Com relação à mencionada rodada, é indiscutível a soberania do Estado para decidir sobre a oportunidade e a conveniência de se realizar leilões para aquisição de direitos relativos à exploração de petróleo e gás natural, como também para escolher os blocos que comporão as ofertas, de olho na preservação do interesse nacional, como determinam os princípios e objetivos da Política Energética Nacional. No entanto, a preservação desse interesse não poderia servir de motivo para que se vejam violados os princípios que devem reger a relação entre o poder concedente e os concessionários.

Muito antes do anúncio da nona rodada, já era de conhecimento público a possibilidade de ocorrência de grandes reservas de petróleo na área do pré-sal. Ou seja, na escolha dos blocos que integraram a oferta da nona rodada, já se sabia que parte deles situava-se na mencionada área ou em áreas adjacentes. O elemento surpresa não era, portanto, razão suficiente para justificar a retirada dos 41 blocos da nona rodada, os quais integravam o objeto do certame licitatório, que, como tal, não deveria sofrer qualquer alteração após a divulgação do edital convocatório.

Na expectativa encontram-se também as empresas licitantes que, antes da suspensão da oitava rodada, foram declaradas vencedoras de alguns blocos dentre aqueles oferecidos na licitação. Impossibilitadas de assinar os respectivos contratos de concessão e prosseguir nos investimentos já contingenciados em função dos compromissos assumidos na licitação, aguardam silenciosas e passivamente sua conclusão.

Além de contarmos com uma licitação pendente de conclusão, ainda há dúvidas, até o presente momento, sobre a realização ou não da décima rodada, supostamente por ausência de uma definição quanto ao arcabouço regulatório que deverá reger as atividades de exploração na área do pré-sal.
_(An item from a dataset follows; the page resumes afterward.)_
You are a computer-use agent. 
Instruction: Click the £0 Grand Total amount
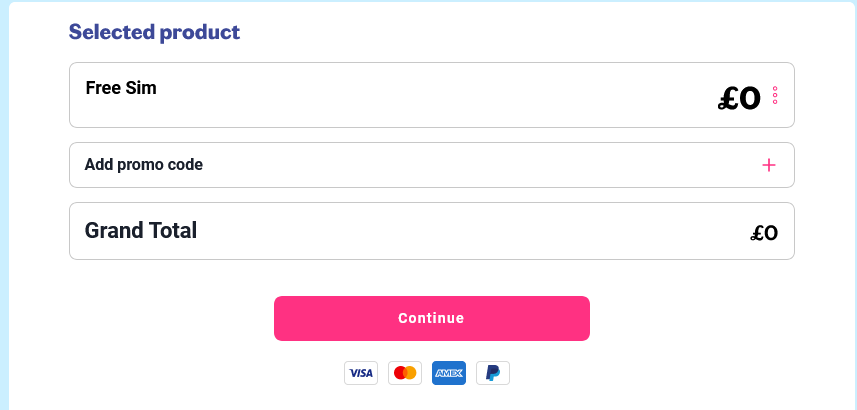coord(764,233)
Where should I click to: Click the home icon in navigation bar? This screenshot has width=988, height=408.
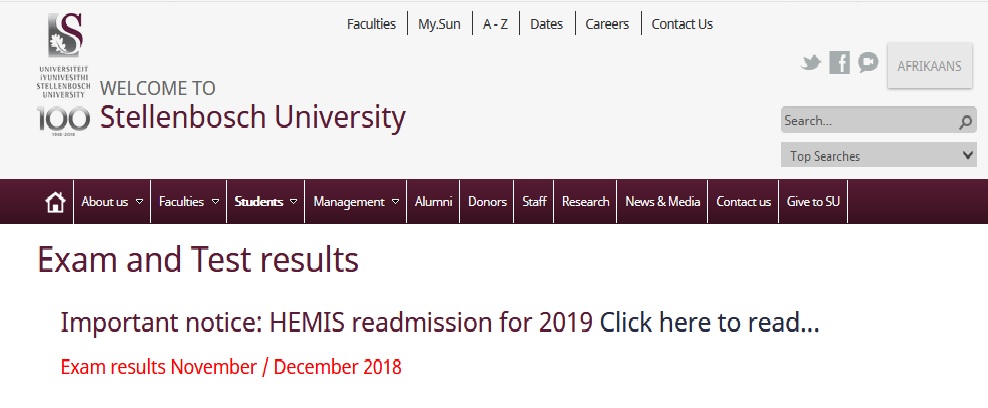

Nesse sentido, por mais que se queira concordar que é legítima a preocupação do governo em ser devidamente compensado pela exploração e produção de volumes significativos de óleo e gás na área do pré-sal, não há explicação plausível para que todo o arcabouço jurídico, implantado há dez anos e com resultados incontestes, seja drasticamente alterado. Isso porque, a questão poderia ser resolvida simplesmente com a revisão dos cálculos da participação especial - devida para grandes produtores - ou até mesmo com a majoração de outras espécies de participações governamentais.

No entanto, dentre todas essas discussões temos, por enquanto, de palpável, apenas uma proposta de legislação - o Projeto de Lei nº 2.502, de 2007 - que parece não constituir, em face de sua inconsistência, ameaça à estabilidade adquirida até o presente momento. E não poderia ser diferente, pois a introdução de um novo tipo de contratação para as atividades de exploração e produção de petróleo e gás natural exige um estudo prévio do arcabouço jurídico vigente, bem como de todos os aspectos técnicos que permeiam ditas atividades. Nesse sentido, cabe observar que a introdução do contrato de partilha da produção poderá dar margem a um cenário onde conviverão duas espécies distintas de contratação para uma mesma atividade: as concessões já firmadas e os contratos firmados sob o novo regime, o que, de princípio, demanda uma especial cautela para que não se tenha violado o princípio da isonomia, seja entre os concessionários ou entre os beneficiários das participações governamentais.

Resta, portanto, aguardar a conclusão da comissão interministerial instaurada no dia 17 de julho com a finalidade de estudar e propor as alterações necessárias na legislação, no que se refere à exploração e à produção de petróleo e gás natural nas novas províncias petrolíferas descobertas em área denominada pré-sal. Além de aguardar a decisão da comissão ministerial, restam também às empresas concessionárias "cruzar os dedos" para que, sejam quais forem as conclusões a que se chegar, essas não venham nem de perto aventar a possibilidade de atingirem os contratos de concessão já firmados, sob pena de se comprometer a segurança jurídica, o que poderá resultar na retração de novos investimentos. Cabe lembrar ainda que a manutenção dos contratos, na forma pactuada, não se trata de generosidade por parte do poder concedente e sim de respeito à Carta Magna de 1988.

Sonia Agel é advogada e sócia do escritório Schmidt, Valois, Miranda, Ferreira & Agel Advogados (SVMFA)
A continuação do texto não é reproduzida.